In reproductive tissues such as the breast and the uterus, cell proliferation and differentiation is strongly regulated by complex interactions between estrogen receptor α (ERα) and growth factor receptors. In the present study, we investigated the potential occurrence of such cross-talk in the murine, gonadotropic αT3-1 cell line, which expresses ERα and the IGF-I receptor (IGF-IR). Under estrogen-free conditions, basal cell proliferation and ER-mediated gene transcription was strongly inhibited by the selective estrogen receptor modulator (SERM) 4-hydroxy-tamoxifen (4-OH-Tam) and by the pure anti-estrogen ICI 182,780 (ICI). These effects can be reversed by either 17-β-estradiol (E2) or insulin-like growth factor I (IGF-I), both exerting modest mitogenic effects in the αT3-1 cell line. Furthermore, IGF-I enhanced both basal and E2-induced ER-driven gene transcription.

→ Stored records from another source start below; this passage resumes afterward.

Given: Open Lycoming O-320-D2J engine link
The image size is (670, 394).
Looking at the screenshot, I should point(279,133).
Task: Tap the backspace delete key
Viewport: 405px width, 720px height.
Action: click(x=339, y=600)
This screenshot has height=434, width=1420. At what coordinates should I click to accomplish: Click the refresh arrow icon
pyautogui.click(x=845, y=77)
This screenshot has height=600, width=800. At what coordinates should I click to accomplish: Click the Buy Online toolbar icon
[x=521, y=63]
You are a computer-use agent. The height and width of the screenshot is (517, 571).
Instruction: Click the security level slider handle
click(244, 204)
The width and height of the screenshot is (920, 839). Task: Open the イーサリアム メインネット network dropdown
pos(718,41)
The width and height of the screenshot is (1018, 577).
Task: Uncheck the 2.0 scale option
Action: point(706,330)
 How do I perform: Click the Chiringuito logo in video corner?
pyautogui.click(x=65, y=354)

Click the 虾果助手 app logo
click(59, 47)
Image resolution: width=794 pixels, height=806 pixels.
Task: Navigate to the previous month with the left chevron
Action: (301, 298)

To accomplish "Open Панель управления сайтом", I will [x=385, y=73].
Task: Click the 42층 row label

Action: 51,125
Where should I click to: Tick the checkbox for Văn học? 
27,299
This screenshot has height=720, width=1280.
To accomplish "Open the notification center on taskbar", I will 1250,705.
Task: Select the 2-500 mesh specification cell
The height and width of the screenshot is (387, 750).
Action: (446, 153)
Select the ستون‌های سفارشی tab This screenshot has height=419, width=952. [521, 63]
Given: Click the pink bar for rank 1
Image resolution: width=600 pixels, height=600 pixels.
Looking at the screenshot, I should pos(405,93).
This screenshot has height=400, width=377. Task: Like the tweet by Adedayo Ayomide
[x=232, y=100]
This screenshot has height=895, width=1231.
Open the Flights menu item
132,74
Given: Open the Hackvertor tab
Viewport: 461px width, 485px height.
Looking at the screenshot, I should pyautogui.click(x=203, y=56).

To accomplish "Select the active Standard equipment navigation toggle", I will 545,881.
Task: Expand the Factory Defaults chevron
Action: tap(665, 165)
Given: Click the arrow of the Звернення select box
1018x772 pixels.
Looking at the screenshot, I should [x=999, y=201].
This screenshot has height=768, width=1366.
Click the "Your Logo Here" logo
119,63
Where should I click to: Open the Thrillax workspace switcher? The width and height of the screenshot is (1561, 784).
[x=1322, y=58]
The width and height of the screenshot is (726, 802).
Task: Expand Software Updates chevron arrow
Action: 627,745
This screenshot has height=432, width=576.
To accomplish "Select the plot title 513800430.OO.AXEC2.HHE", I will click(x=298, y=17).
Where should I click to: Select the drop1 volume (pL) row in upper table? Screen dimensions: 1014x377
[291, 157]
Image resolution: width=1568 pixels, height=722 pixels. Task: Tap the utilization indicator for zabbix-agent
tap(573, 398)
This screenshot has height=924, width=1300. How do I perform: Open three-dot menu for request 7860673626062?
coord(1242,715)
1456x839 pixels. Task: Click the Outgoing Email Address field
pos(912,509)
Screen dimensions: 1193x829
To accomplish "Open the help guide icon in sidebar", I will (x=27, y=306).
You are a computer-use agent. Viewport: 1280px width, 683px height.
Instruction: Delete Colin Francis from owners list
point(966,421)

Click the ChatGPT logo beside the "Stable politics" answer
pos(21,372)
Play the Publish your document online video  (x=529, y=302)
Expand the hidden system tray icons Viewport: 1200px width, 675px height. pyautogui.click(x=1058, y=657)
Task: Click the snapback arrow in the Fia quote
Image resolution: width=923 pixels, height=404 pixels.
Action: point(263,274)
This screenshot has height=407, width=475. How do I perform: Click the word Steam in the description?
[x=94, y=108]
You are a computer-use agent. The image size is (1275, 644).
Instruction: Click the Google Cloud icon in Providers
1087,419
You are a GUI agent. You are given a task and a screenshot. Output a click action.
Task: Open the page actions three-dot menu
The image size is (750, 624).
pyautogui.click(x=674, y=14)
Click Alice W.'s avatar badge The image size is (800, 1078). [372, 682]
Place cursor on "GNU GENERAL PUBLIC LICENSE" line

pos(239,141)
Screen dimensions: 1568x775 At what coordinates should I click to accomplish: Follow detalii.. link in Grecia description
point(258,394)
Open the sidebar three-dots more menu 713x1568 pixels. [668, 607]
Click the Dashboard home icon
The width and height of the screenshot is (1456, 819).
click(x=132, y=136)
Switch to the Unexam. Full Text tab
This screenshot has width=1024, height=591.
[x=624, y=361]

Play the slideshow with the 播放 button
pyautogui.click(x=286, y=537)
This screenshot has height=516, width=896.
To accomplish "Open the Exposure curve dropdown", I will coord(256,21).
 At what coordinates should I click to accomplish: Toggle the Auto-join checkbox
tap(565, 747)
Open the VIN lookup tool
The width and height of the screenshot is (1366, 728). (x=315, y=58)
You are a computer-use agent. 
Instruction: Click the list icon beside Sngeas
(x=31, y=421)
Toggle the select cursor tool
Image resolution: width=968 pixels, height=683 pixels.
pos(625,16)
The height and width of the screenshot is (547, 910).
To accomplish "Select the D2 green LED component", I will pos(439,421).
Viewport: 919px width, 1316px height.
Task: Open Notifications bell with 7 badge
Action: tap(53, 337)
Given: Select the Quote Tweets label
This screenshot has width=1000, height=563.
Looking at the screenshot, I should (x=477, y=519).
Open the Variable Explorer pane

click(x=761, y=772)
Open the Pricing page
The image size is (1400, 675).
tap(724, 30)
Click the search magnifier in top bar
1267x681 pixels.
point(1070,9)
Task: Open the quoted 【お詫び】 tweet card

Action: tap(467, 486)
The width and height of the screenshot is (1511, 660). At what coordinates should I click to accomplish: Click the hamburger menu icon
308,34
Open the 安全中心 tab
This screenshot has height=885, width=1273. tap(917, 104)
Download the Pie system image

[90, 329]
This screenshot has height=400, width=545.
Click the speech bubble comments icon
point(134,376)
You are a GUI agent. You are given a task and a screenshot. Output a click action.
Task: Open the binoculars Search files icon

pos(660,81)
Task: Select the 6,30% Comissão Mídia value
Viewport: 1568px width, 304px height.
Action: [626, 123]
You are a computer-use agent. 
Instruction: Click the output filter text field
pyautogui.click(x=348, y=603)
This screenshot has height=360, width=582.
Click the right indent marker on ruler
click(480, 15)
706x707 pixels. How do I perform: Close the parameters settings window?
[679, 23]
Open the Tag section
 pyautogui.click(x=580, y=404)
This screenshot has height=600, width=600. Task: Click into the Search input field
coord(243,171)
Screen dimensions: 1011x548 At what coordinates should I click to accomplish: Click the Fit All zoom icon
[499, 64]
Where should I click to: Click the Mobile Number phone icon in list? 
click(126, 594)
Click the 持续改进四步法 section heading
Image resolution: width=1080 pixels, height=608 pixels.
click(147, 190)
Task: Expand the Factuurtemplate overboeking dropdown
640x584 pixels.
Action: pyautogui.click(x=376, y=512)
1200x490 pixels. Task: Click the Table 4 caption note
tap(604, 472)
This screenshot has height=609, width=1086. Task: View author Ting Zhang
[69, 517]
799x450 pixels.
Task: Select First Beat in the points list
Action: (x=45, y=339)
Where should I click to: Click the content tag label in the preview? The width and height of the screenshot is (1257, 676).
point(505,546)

This may be explained, at least in part, by enhanced phosphorylation of ERα at serine 118, a prerequisite for the transactivation capacity of the receptor. Finally, the IGF-I-induced response on cell growth and ER-mediated transactivation can be inhibited with either ICI or 4-OH-Tam. In conclusion, our data indicate IGF-IR and ER interactions in the αT3-1 cell line, an in vitro model for the pituitary gonadotrophs, hereby suggesting a role of IGF-I in the regulation of gonadotropin synthesis and secretion. © 2007 Wiley-Liss, Inc.